The State of West Virginia was not a year old when Our Parish came into being. The Diocese of Wheeling was still very young and Clarksburg was yet a small town.
It would seem pertinent to devote some time to the city wherein our Parish is located and the Diocese of Wheeling of which we are a unit.
There is a tradition that a trapper named John Simpson visited the present site of Clarksburg in 1764. However, it was not until 1772 that Daniel Davisson, who acquired foru hundred acres of and within which the present city is located, made a permanent settlement. The settlement received its name from George Rogers Clark, who had become a famous Indian fighter. It became recognized as a town by the General Assembly of Virginia in 1785 and became also the County Seat of the new Harrison County.
Clarksburg, at first, consisted of small groups of log cabins, huddled closely together for greater protection from Indian raiders. It is interesting to find a fortification nearby, called Nutter's Fort, to which the settlers fled at the slightest sign of danger. The fort no longer exists but it is pointed out that the old Roosevelt Wilson High School is built within its palisades.
By 1796 Clarksburg had almost 40 houses, a courthouse, and a jail. Later it possessed a post office and received mail passing East and West. An event happened in 1824, which was destined to bring fame to the city. Thomas Jonathan (Stonewall) Jackson was born in a log cabin in the present Main street between Third and Fourth streets.
The building of the northwestern Turnpike in 1836 was a blessing to Clarksburg, especially when a system of stagecoaches was established. But the wonder of the age dawned with the arrival of the first Baltimore and Ohio Railroad train in 1856. This date is of very special interest to us, because as we shall see, it was to be the occasion of the establishment of our parish eight years later.
Parishes, such as we know today with well defined boundaries, were practically unknown in our diocese at that time. God only knows how many private homes became temporary churches when mass was celebrated in them to accommodate the people of the vicinity.

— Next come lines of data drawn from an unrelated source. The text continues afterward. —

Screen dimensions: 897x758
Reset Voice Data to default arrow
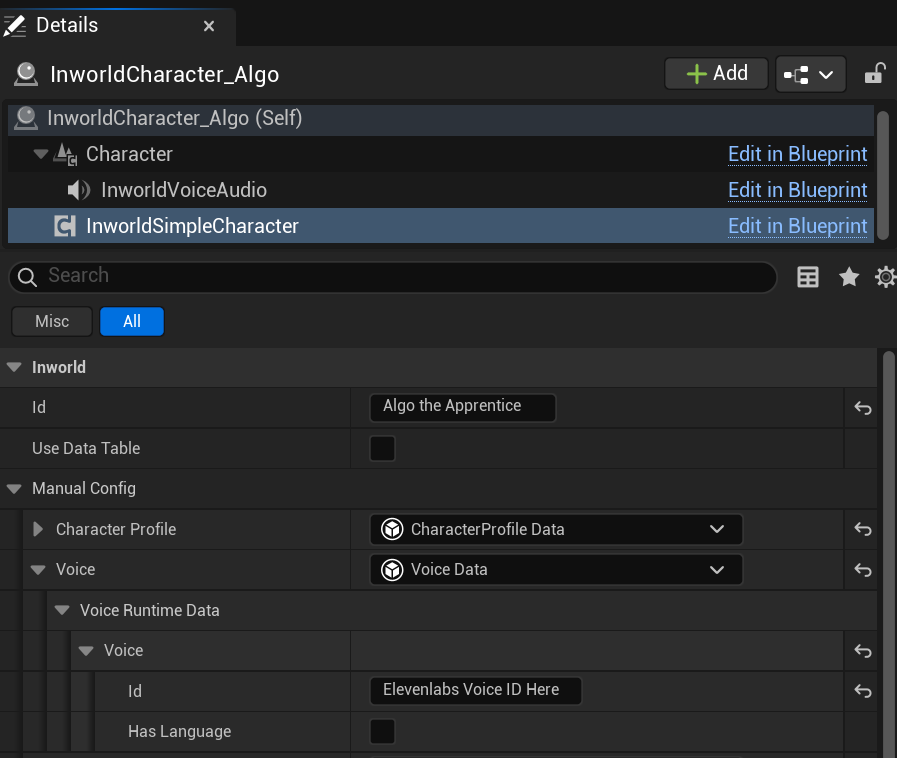pyautogui.click(x=863, y=570)
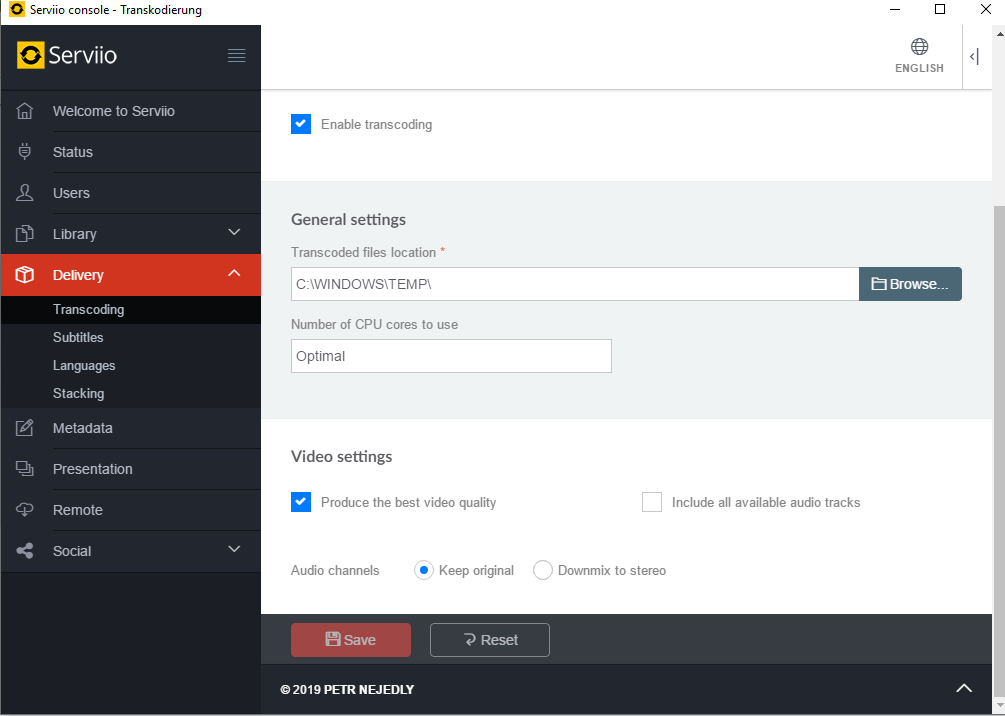Open language selector globe icon
1005x716 pixels.
point(919,47)
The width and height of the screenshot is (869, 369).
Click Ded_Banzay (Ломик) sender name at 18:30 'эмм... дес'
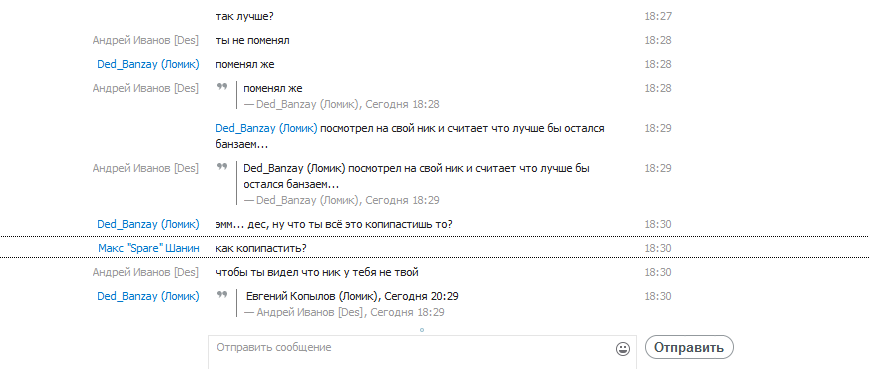(x=149, y=224)
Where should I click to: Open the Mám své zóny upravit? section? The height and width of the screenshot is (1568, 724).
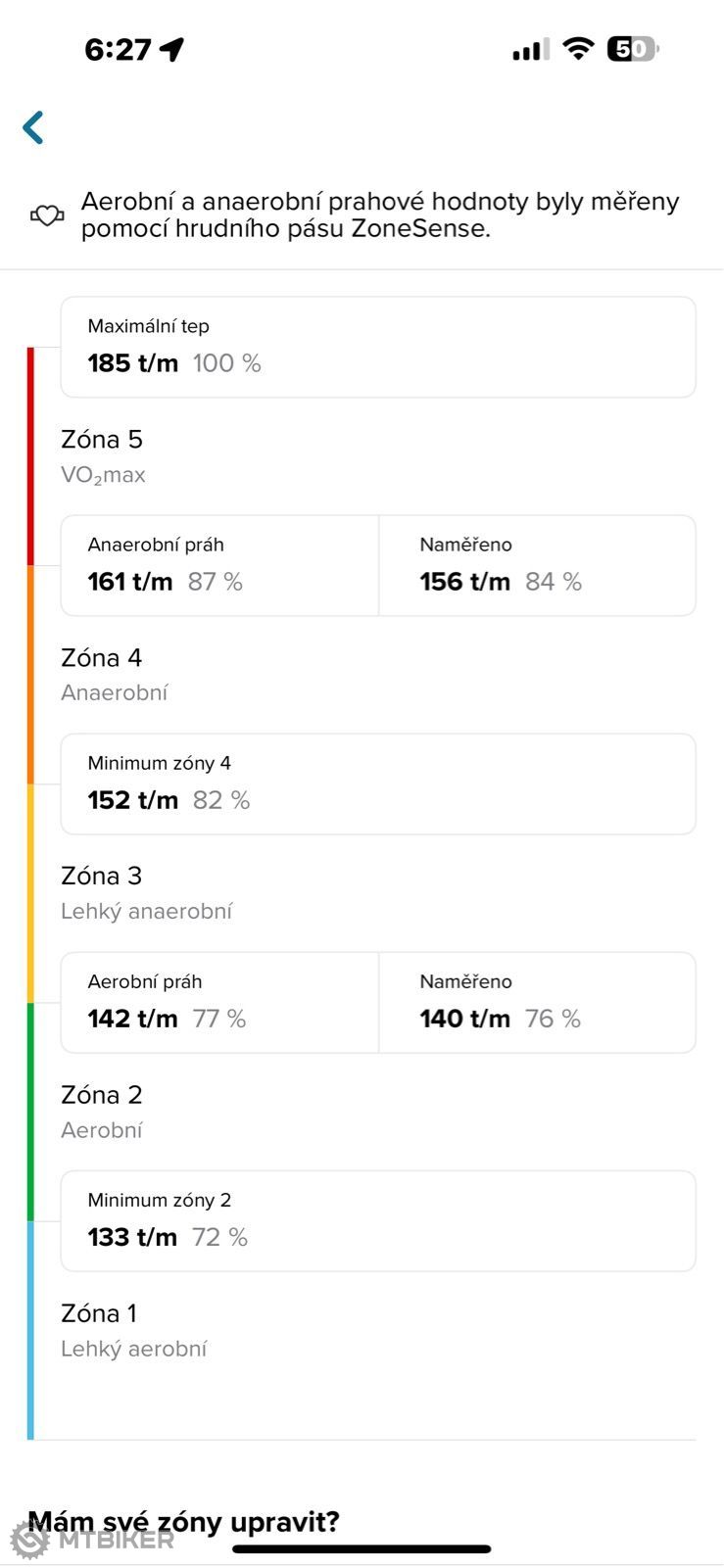click(x=183, y=1522)
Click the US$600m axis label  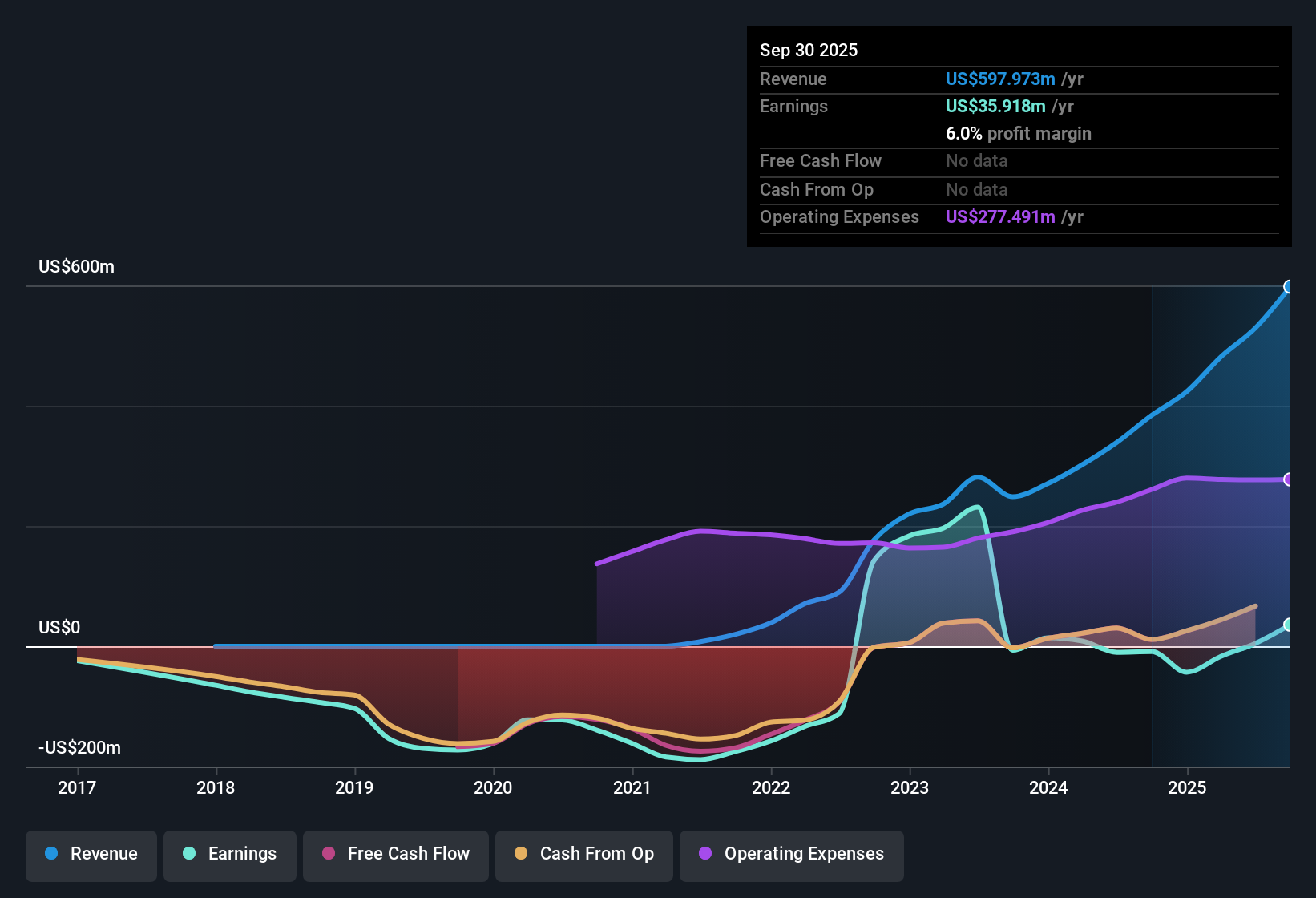pyautogui.click(x=76, y=266)
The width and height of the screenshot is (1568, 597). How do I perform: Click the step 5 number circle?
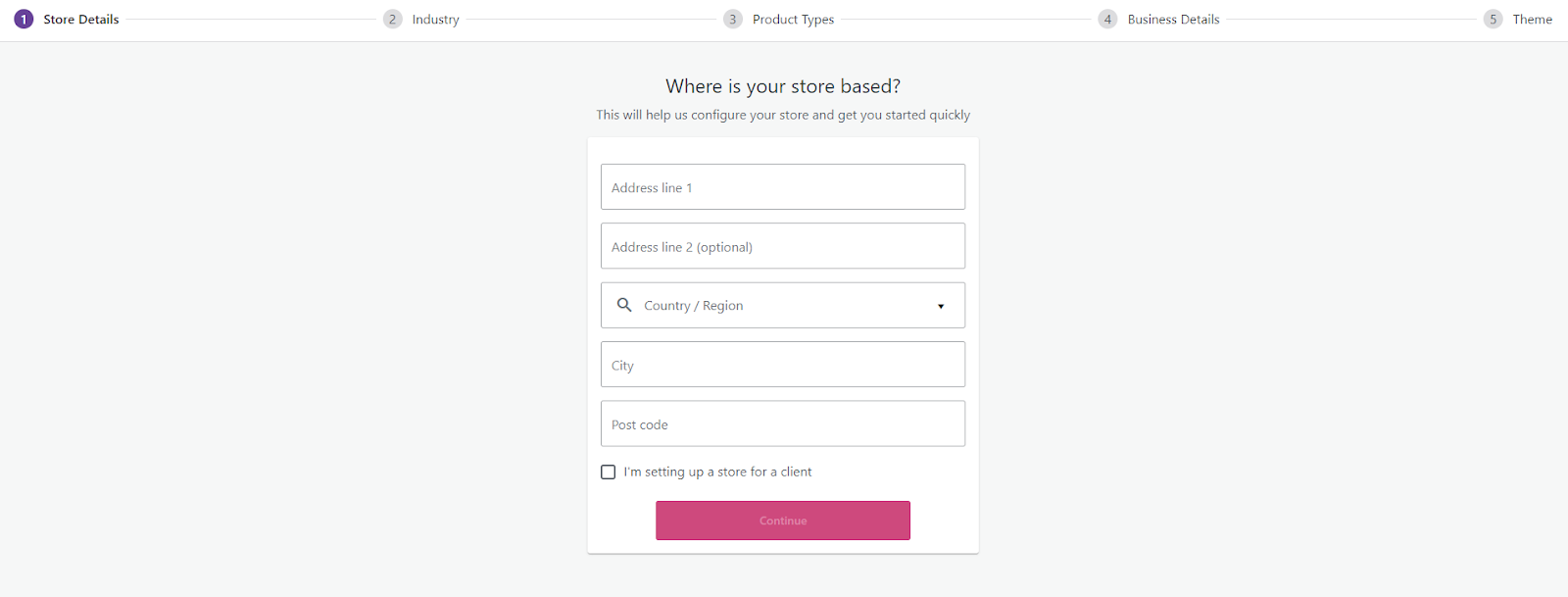1493,20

Clarksburg before 1864 was one of these "missions" cared for by priests coming intermittently from places as far as Brownsvile, Pa, Cumberland, Preston County and Weston. This latter place took Clarksburg as its mission. Soon after it became evident that the Catholic population was growing. A priest came from Weston once a month and celebrated Mass in private homes. Finally Bishop Whelan decided that the time had come to establish Clarksburg as a parish, with a resident priest, Father Daniel O'Connor, who was the pastor at Weston, resigned and was appointed pastor of Clarksburg.
It is noted that before the coming of the railroad in 1856 there is no evidence of Catholic life here. The Irish workers, who had built the railroad in its westward extension from Baltimore to the Ohio River, were the first Catholics to come. They had been recruited in the west of Ireland, principally from the counties of May, Galway, and Roscommon. They had been pauperized by the Great Famine of earlier years and were glad of the opportunity to escape the miserable conditions under which they had been forced to live. They brought nothing with them, because they had nothing to bring. They possessed however a sturdy manhood and a deep attachment to the Faith.
When Father O'Connor became pastor of Clarksburg, he found nothing here but, as he tells us, a fence less grave yard which had been donated by Major James Jackson. It is interesting to note that this cemetery was later abandoned and is now Jackson Memorial Park on the Eat End of the City.
The new pastor set himself immediately to the task of building a church. Property was purchased from Major James Jackson on the East Side of Elk Creek. The actual site chosen for the church was on the junction of Pike and the present Sandy Boulevard.
Father O'Connor tells us that the bricks used in the building were made on the grounds to the number of two hundred thousand. Begun in 1864, the Church was completed and dedicated to the Blessed Virgin under the title of her Immaculate Conception, August 5, 1865. Father O'Connor notes that the total cash for grounds and Church did not exceed $12,000.00. This was a goodly sum in those days, contributed by workers who were few and poorly paid. It is Father O'Connor's boast as well as his tribute to the generosity of the parishioners that the debt was liquidated within a year.